Since the EU membership referendum in the United Kingdom and a lot of Brits expressing that they want to leave the EU, an increase in the numbers of those who support the European Union could be noted in several member states, Ilves was quoted saying.
“I do believe that this is attributable to the cold shower that Brexit gave to many – people suddenly realize what they may stand to lose without the European Union,” President Ilves said.
According to the president, more and more British people are beginning to realize that “leaving the European Union is no longer a hilarious Monty Python sketch, but that it comes with realistic and serious consequences”.
Ilves pointed out that the legal status of citizens of the various member states of the EU who have lived in the United Kingdom for decades would become insecure in the wake of Brexit.
The president predicts that Germany will take a greater leading role in overcoming the difficult times facing the union. Also, the president and Secretary of State of the United States of America had finally been given a number in Europe that they could call to discuss topics of relevance to the European Union in general. “This is the number of Angela Merkel,” Ilves said.
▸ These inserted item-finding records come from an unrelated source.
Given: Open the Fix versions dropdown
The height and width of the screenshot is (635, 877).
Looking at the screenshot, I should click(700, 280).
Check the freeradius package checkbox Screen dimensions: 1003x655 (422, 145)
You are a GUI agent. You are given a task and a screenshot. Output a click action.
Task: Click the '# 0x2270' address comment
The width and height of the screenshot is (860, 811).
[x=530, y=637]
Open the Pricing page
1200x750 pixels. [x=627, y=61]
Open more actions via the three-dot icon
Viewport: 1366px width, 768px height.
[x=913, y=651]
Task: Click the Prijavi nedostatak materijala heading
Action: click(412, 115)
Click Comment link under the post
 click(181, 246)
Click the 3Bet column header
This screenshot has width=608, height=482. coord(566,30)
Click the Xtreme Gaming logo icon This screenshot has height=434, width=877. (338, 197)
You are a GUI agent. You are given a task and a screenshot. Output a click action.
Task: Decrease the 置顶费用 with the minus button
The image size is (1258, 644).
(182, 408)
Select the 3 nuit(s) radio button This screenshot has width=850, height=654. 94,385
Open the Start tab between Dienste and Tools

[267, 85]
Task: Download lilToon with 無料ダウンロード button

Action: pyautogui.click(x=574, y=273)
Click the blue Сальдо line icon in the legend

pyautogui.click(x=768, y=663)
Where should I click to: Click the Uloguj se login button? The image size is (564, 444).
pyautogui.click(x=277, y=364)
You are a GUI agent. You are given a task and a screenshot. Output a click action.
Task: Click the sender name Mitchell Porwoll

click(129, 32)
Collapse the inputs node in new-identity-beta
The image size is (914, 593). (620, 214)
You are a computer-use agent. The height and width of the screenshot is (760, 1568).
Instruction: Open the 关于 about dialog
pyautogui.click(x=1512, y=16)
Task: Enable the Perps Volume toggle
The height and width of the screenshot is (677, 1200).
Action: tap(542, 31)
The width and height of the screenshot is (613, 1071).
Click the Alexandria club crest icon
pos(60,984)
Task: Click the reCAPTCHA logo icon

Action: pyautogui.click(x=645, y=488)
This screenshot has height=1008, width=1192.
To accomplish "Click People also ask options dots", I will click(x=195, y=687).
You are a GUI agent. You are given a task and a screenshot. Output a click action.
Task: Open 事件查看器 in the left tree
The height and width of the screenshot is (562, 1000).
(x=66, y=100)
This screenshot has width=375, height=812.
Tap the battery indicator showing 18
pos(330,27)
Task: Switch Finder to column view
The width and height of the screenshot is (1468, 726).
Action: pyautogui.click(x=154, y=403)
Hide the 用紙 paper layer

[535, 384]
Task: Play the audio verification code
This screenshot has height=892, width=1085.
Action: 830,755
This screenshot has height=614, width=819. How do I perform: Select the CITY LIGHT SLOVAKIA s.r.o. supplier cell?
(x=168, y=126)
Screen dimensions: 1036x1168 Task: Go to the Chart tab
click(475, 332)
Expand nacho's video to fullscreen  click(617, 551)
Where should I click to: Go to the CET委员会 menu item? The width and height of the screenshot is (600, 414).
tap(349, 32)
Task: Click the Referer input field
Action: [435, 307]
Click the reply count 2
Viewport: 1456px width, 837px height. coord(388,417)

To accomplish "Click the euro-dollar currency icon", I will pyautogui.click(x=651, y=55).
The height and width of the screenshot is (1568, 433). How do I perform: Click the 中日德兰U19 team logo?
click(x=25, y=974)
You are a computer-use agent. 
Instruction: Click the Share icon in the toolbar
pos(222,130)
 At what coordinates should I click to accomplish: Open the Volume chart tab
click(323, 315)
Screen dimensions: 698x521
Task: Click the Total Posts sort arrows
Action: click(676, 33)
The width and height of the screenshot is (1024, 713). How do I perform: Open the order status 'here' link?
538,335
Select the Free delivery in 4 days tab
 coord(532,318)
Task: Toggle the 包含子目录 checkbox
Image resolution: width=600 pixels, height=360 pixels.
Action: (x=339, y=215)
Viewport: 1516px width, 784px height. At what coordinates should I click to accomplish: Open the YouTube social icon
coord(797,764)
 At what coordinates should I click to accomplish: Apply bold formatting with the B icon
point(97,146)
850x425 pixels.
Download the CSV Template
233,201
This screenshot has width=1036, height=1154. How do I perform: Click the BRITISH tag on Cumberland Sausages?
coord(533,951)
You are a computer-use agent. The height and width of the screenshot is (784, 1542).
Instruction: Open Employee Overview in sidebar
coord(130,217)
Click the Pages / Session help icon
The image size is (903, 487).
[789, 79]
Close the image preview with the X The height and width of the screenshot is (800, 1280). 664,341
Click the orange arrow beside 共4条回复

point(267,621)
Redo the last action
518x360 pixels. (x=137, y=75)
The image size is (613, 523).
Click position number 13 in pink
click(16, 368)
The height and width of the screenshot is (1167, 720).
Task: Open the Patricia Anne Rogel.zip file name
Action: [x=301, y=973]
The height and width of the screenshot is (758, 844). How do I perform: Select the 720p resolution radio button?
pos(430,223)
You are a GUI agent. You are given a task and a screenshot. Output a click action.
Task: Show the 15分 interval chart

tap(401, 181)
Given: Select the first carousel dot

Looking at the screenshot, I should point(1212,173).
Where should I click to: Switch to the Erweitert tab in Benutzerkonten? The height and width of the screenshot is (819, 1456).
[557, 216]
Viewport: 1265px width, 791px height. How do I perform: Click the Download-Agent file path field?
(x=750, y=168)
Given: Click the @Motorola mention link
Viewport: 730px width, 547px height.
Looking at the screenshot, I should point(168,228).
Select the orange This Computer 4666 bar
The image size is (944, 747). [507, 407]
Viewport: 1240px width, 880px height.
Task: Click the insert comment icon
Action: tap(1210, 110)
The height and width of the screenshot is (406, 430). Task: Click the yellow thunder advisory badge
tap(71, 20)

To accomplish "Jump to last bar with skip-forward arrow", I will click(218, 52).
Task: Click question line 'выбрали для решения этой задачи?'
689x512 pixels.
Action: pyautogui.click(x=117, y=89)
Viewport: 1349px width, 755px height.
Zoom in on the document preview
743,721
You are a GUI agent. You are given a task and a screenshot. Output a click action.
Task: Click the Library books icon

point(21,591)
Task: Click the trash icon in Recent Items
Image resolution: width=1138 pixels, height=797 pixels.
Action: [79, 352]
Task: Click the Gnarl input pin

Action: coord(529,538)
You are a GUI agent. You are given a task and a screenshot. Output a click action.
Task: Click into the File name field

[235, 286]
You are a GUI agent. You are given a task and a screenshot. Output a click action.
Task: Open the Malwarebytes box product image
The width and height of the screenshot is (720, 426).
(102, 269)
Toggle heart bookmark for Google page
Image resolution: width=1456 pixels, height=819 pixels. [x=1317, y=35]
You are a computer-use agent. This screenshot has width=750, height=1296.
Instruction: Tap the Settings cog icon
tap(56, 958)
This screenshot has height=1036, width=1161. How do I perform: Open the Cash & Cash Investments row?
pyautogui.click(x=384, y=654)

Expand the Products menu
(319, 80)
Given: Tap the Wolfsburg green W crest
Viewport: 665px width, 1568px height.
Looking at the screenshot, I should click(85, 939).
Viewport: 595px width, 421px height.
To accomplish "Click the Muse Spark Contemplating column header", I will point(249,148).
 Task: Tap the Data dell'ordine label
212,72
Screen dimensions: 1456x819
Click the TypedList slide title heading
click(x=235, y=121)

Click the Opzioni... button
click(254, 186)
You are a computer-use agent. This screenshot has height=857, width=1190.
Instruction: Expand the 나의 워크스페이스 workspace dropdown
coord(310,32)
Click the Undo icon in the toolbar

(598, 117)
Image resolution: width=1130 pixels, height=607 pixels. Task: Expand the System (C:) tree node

The main concerns expressed at Almedalen Week focused on the possibility of Brexit-centered arguments in the European Union hogging all the political attention, while member states needed to focus, together and in unison, on other important issues.
Almedalen Week, also known as Politikerveckan or Political Week, in Visby, Gotland, which was first started back in 1968 by then prime minister of Sweden Olof Palme, various issues are discussed ranging from global foreign and security policy to topics that concern the life of the local Swedish community.
On Monday and Tuesday, Ilves’ colleagues on the panel in Visby were former foreign minister of Sweden Carl Bildt, former foreign minister of Poland Radoslaw Sikorski, senior editor of The Economist magazine Edward Lucas, and American-Polish journalist and historian Anne Applebaum, among others.